He's confident that his schedule, jammed with Mr. and Mrs. Smith and Ocean's
Twelve after a relatively calm couple of years, won't interfere with parenting.
Of Aniston, who has now wrapped NBC's long-running Friends, he says that "we
get our time; we really carve out time for us."
Meanwhile, as Friends approaches its finale on Thursday, Aniston has signed
to star in several films, including a remake of the 1966 British caper Gambit.
The couple are making movies through their production company, Plan B. But
don't expect to see them act together anytime soon.
"You look at past case studies of couples working together in films, and
the odds are really against us. You know what I mean?"
Well, he doesn't mean Gigli, the flop that signaled the demise of Hollywood's
formerly platinum pair, Ben Affleck and Jennifer Lopez.
"I actually liked Gigli. I thought (the criticism) was unjust and more
of a response to the oversaturation in the media. Affleck did some really great
stuff in there."
Even as the headlines scream "Brad and Jen" instead of "Bennifer,"

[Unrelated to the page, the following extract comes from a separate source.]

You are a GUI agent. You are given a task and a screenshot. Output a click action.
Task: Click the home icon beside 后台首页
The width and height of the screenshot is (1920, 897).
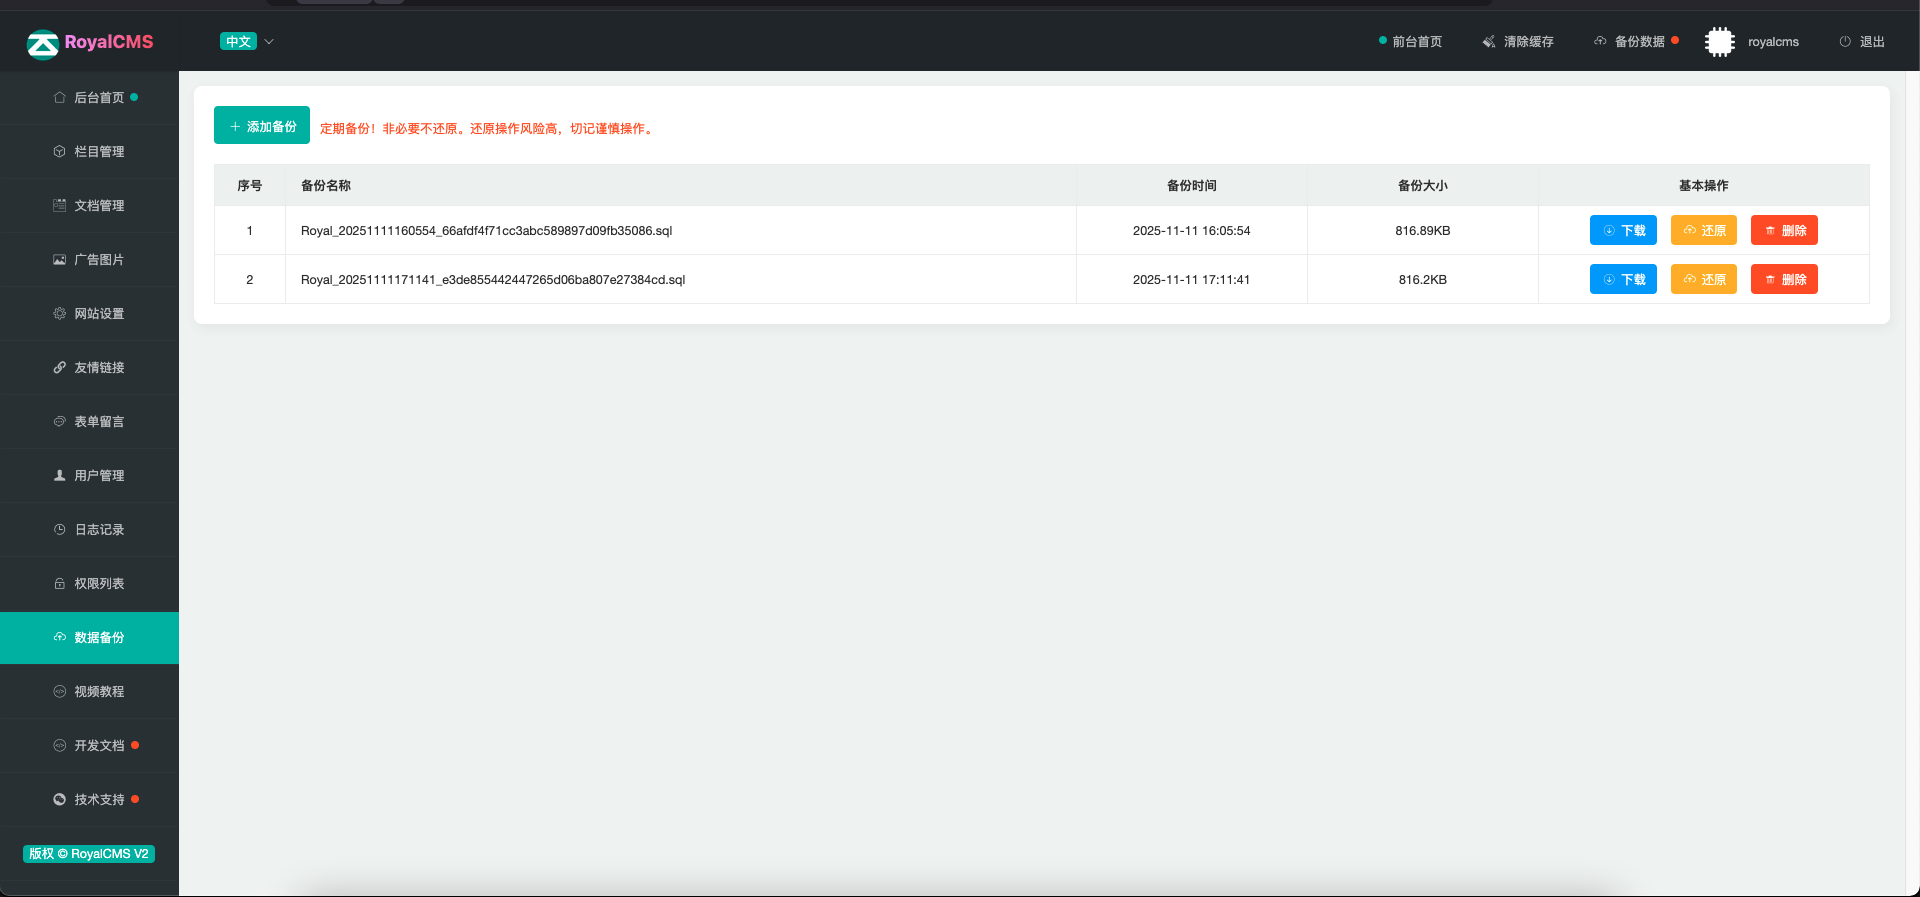[x=59, y=98]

Pitt seems unfazed by the tabloids and celebrity magazines that pursue him and
Aniston relentlessly.
"That's what I get for stepping in the ring," he says. "I spent
the first few years fighting it. It just takes up so much of your life, you
miss your life almost. And it rarely has any basis in reality."
Like the rumor that he wouldn't strap on sandals as part of his Achilles costume
for fear of exposing yet another alleged vulnerable spot, his gnarly feet.
Pitt, who wears knee-high boots in the movie, shoots that one down: "I
wanted something you could actually fight in."